Despite reservations, Dr Smit called the app a "simple and clever tool," and observed that there is no standard follow-up care after first-line therapy for lung cancer. He called for a confirmatory study.

This kind of "real-time interaction is already implemented at major centers," said David Carbone, MD, a lung cancer specialist at the Ohio State University Comprehensive Cancer Center–James Cancer Hospital in Columbus.

For example, at Ohio State, cancer patients can call a 24-hour-a-day hotline staffed by a triage nurse, who interviews the patient and decides whether or not to contact a physician. Dr Carbone said he believes that "talking to a person may be preferred."

The app, or similar technology, might be best when used in under-resourced settings and smaller practices, he told Medscape Medical News.

Dr Patricia Ganz

But Dr Ganz suggested that, in general, waiting for cancer patients to be forthcoming with their problems is not optimal.

"Systematically asking about things with a patient and asking them to respond [as the app does] is different than asking them, 'How are you today? Are you having any problems?' They won't volunteer it," she said.

The app requires that patients assess themselves weekly on 12 different measures, including asthenia, cough, dyspnea, and anorexia. Patients can also send a note through a text window.

Dr Gregory Masters

The fact that the app requires patients to actively report their symptoms or complications is important, said Gregory Masters, MD, a lung cancer specialist at Christiana Care's Helen Graham Cancer Center in Newark, Delaware, who served as an expert commentator at ASCO.

Lung cancer patients are often reticent about contacting their healthcare providers, he explained.

"Many of these patients have a lot of guilt about their diagnosis; we see that more in lung cancer patients than in many other patients," he said. "Some patients do not want to bother the doctor, the nurse, or the healthcare team with their symptoms, or they think they are not important."

During the press conference, Dr Masters pointed out that engaging patients is key to the outcome in this study, but is not exclusive to this specific app. "This study doesn't show it is the only way or the best way [to improve survival]."
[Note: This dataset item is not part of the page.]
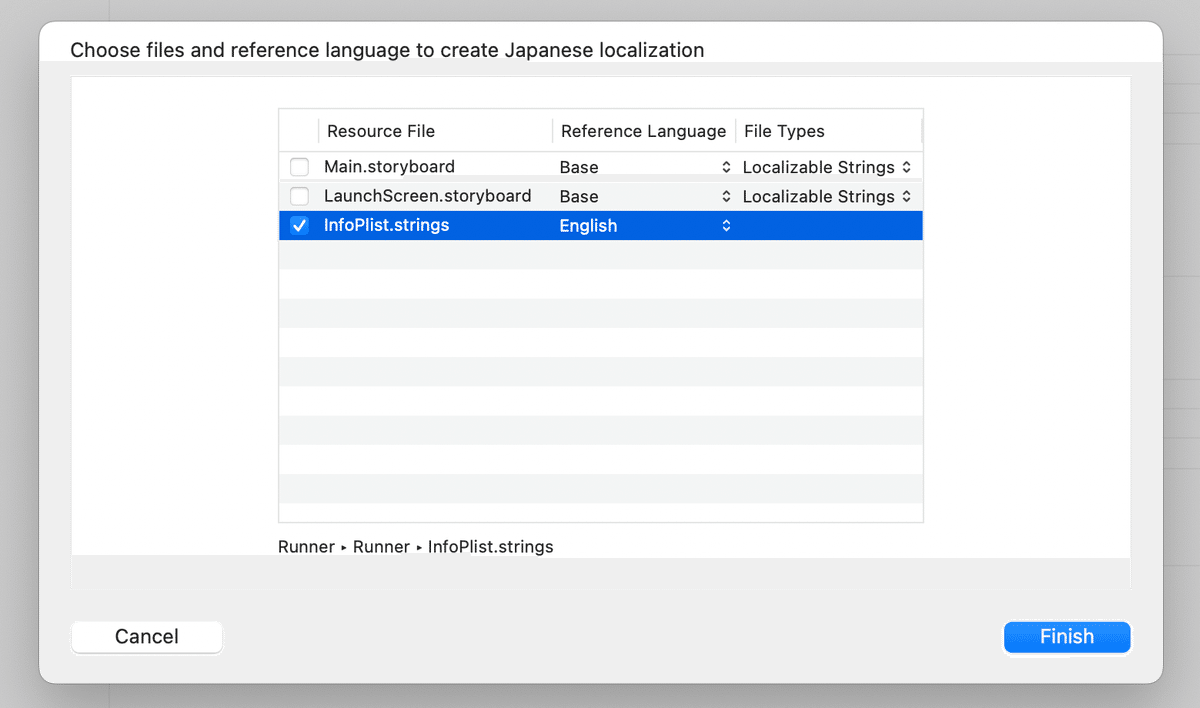Click first Runner in the path bar

tap(306, 547)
Dr Denis did not take offense at the comment. "You will have the same results if you call patients every week by phone," he said.

 
It is not possible to follow many patients simultaneously [with the phone].
 

But that is impractical, he pointed out. "It is not possible to follow many patients simultaneously [with the phone]."

With the app, a clinician can spend 15 minutes a week following 60 patients, Dr Smit reported.
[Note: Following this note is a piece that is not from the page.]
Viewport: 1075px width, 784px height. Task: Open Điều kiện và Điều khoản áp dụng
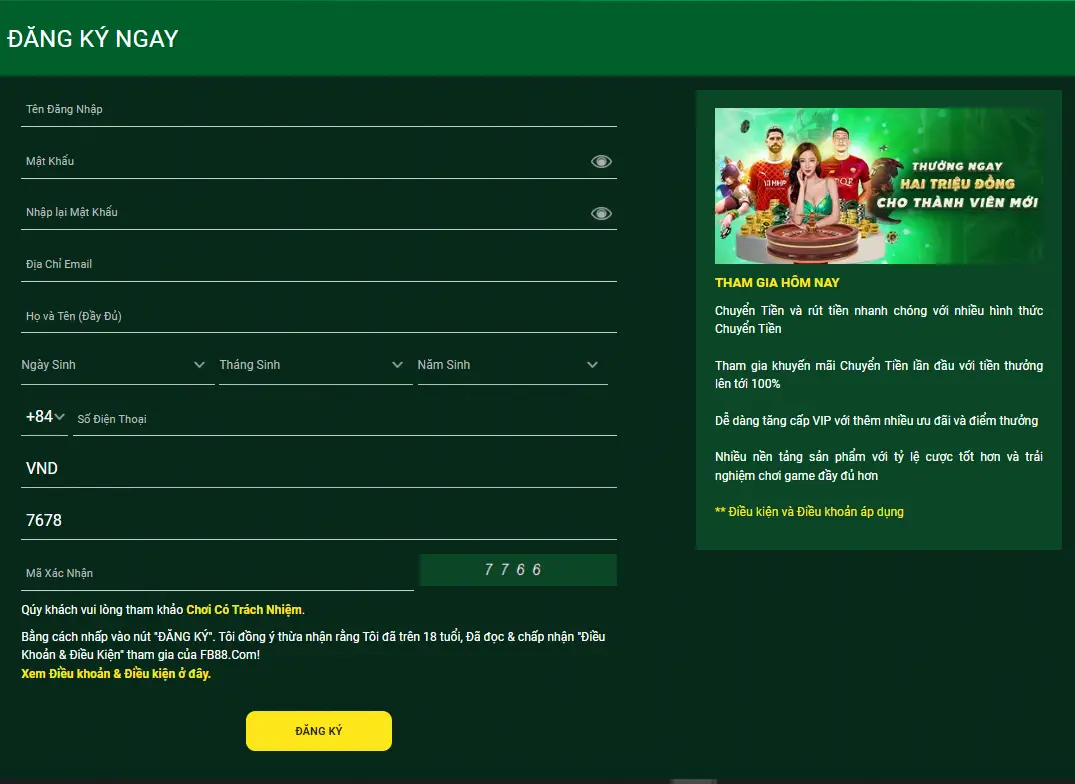[809, 512]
The benefits of timely intervention with the app were multiple.

There was a 50% reduction in imaging tests per patient per year in the app group, compared with the control group. And quality-of-life scores were higher in the app group.

Relapse rates were about 50% in both groups.

The Moovcare app is the first web-application for follow-up and early detection of relapses and complications for patients with advanced lung cancer, according to the Sivan Innovation website. The technology has a patent in the United States and Europe, and is currently undergoing a CE marking procedure in Europe. The company is developing the app for 15 other indications in oncology, including lymphoma. The latter project is being conducted in partnership with Takeda France.

Dr Carbone should be pleased. He believes that technology is not fully tapped in terms of healthcare applications. "The more that these intelligent data captures become readily available, the more everyone benefits," he said.

This study received funding from the Institut de Cancérologie de l'Ouest/Sephira Inc. and Sivan Innovation, the maker of the Moovcare application. Dr Denis reports financial ties with Chugai Pharma and Roche/Genentech, and holding a patent with Sivan Innovation. Dr Smit and Dr Ganz report financial ties with multiple pharma companies, as detailed in the abstract. Dr Masters has disclosed no relevant financial relationships.

American Society of Clinical Oncology (ASCO) 2016 Annual Meeting: Abstract LBA9006. Presented June 6, 2016.